Aufgabe 1
Gib aus dem Text über Sehhilfen und Hörsysteme den Abschnitt von „Der Sehsinn liefert“ bis einschließlich „Technik und Gene.“ wortgetreu wieder.
Aufgabe 2
Beantworte anhand des Textes über Sehhilfen und Hörsysteme die folgenden Fragen:
(a) Wie viel Prozent aller Eindrücke aus unserer Umgebung liefert der Sehsinn?
(b) Womit sollen genetisch bedingte Augenkrankheiten in Zukunft geheilt werden?
(c) Wie viele Menschen in Deutschland sind nach Schätzungen fehlsichtig?

Sehhilfen und Hörsysteme

Errungenschaften für Millionen

Von Nadine Effert · 2021

Der Sehsinn liefert rund 85 Prozent aller Eindrücke aus unserer Umgebung. Das Gehör ist rund um die Uhr auf Empfang. Gesunde Augen und funktionierende Ohren sind enorm wichtig für uns Menschen – und somit auch die Entwicklung immer besserer Sehhilfen und Hörsysteme. Im Fokus der Forscher: Technik und Gene.

Hand hält einen DNA Strang. Thema: Sehhilfen und Hörsysteme
In Zukunft sollen genetisch bedingte Augenkrankheiten mittels Gentherapie geheilt werden. Foto: iStock / Natali_Mis

Ob Brille, Kontaktlinse oder Hörgerät – wenn der Fachmann oder die Fachfrau zu einer Seh- oder Hörhilfe rät, ist die Freude bei den Betroffenen erst einmal nicht groß. Schließlich ist damit ein Verlust des Seh- oder Hörvermögens offiziell attestiert. Doch es gibt auch drei gute Nachrichten: 1. Es ist ganz normal, dass Sehschärfe und Hörvermögen im Laufe des Lebens abnehmen. 2. Wer schlecht sieht oder hört, ist damit nicht allein: Laut Schätzungen sind in Deutschland rund 50 Millionen Menschen fehlsichtig. Rund 16 Millionen hören nicht gut, darunter etwa 5,4 Millionen mit einer indizierten Schwerhörigkeit. 3. Wer frühzeitig etwas gegen die Beeinträchtigung tut, kann in vielen Fällen den Verlauf verlangsamen – und grundsätzlich besser und sicherer leben.

Bereitgestelltes Material
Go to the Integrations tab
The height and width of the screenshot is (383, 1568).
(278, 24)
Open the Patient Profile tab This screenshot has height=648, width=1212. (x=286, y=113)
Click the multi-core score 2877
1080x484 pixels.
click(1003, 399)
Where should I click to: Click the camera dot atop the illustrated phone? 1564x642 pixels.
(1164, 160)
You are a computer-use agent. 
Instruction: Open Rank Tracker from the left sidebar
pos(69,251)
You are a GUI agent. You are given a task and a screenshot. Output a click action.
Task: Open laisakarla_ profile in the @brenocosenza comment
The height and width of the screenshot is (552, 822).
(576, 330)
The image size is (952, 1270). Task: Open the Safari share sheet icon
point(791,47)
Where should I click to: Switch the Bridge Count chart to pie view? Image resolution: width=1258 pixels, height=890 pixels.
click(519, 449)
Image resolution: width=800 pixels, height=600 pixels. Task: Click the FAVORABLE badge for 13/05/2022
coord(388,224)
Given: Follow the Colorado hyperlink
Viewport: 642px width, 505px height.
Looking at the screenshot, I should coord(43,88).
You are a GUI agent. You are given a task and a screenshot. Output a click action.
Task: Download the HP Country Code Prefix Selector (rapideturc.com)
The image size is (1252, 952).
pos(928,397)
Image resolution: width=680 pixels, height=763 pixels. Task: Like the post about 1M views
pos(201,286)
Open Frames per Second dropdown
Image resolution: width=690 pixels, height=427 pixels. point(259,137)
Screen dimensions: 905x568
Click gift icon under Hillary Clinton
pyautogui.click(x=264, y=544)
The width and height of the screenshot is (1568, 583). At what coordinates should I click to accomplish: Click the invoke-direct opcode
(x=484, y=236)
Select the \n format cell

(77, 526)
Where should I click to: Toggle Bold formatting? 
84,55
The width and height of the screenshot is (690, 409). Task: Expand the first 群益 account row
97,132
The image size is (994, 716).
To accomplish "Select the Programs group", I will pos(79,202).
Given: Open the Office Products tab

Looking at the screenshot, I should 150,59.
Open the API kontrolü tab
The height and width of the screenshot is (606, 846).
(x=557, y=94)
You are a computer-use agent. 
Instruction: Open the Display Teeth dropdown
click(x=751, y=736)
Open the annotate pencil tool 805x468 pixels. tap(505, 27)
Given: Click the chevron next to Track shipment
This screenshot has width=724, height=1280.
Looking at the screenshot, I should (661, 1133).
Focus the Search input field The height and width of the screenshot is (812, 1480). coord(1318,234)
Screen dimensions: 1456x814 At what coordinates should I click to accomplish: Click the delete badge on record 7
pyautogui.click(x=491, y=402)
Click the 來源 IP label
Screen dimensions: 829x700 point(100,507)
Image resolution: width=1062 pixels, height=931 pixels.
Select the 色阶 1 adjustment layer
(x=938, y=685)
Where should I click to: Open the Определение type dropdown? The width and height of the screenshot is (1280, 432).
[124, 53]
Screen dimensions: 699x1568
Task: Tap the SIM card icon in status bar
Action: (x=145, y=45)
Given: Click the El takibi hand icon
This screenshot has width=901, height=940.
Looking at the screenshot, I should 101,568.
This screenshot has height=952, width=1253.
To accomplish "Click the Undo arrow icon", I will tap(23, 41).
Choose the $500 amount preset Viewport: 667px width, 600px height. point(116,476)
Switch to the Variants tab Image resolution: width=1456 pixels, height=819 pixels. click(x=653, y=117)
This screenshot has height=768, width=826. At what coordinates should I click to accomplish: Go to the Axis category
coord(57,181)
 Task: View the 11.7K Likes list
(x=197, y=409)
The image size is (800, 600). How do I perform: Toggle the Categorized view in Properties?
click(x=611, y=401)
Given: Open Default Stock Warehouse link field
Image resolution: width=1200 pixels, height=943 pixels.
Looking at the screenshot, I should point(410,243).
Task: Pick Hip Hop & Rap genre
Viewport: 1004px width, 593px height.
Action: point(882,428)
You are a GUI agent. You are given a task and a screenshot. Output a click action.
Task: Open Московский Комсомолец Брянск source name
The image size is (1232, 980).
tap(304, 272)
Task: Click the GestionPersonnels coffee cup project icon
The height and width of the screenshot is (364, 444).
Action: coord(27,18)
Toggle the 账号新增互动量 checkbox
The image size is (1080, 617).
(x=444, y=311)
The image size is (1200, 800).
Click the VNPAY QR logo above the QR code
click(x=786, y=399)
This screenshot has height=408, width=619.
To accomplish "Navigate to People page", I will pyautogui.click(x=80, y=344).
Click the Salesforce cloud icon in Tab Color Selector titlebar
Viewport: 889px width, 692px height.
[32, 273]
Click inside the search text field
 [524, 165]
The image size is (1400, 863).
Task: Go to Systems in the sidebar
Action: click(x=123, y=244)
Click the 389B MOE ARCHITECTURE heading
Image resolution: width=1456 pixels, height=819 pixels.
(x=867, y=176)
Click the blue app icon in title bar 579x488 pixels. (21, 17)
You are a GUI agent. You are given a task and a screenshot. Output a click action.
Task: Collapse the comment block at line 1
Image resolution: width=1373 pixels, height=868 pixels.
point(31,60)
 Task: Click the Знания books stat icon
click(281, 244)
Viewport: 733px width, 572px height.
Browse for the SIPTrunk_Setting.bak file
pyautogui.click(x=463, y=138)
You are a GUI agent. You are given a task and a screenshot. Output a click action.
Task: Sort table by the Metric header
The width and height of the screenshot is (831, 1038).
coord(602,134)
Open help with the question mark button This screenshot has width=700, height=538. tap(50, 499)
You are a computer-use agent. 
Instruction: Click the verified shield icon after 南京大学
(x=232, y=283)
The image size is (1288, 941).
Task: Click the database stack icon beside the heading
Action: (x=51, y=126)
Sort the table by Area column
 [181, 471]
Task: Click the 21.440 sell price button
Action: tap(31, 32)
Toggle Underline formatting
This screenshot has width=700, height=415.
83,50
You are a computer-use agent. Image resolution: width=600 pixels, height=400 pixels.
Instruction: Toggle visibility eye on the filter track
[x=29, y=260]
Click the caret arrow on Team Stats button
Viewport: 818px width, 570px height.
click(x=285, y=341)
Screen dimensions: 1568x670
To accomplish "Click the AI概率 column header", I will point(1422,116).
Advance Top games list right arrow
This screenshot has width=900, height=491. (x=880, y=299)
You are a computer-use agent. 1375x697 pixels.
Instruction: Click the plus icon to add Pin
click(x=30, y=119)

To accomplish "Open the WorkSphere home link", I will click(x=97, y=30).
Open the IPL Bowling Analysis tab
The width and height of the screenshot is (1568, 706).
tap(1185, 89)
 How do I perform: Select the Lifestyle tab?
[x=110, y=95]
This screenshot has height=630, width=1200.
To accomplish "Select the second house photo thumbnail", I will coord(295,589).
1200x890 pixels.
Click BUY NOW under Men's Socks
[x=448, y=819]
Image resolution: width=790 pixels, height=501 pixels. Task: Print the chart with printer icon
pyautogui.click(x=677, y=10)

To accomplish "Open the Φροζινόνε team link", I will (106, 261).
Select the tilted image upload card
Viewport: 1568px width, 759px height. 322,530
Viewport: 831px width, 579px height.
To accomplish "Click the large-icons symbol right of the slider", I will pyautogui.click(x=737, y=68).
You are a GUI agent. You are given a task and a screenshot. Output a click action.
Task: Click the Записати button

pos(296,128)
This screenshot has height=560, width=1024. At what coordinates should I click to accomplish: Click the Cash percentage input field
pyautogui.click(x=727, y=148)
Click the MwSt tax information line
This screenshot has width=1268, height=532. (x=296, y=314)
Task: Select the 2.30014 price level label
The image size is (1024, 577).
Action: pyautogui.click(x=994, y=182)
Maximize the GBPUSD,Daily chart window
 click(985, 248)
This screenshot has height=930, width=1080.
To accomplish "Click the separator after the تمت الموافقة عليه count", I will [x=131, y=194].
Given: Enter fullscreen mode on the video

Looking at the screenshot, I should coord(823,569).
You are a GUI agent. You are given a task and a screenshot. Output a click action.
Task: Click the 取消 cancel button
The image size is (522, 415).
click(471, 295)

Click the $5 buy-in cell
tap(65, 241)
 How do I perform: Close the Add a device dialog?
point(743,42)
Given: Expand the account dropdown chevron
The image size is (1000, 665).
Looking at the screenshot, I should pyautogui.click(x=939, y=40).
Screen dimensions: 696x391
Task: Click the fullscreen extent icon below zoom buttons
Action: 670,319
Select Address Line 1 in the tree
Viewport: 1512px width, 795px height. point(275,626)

Ergebnis 1
Der Sehsinn liefert rund 85 Prozent aller Eindrücke aus unserer Umgebung. Das Gehör ist rund um die Uhr auf Empfang. Gesunde Augen und funktionierende Ohren sind enorm wichtig für uns Menschen – und somit auch die Entwicklung immer besserer Sehhilfen und Hörsysteme. Im Fokus der Forscher: Technik und Gene.

Ergebnis 2
(a) Rund 85 Prozent.
(b) Mittels Gentherapie.
(c) Rund 50 Millionen.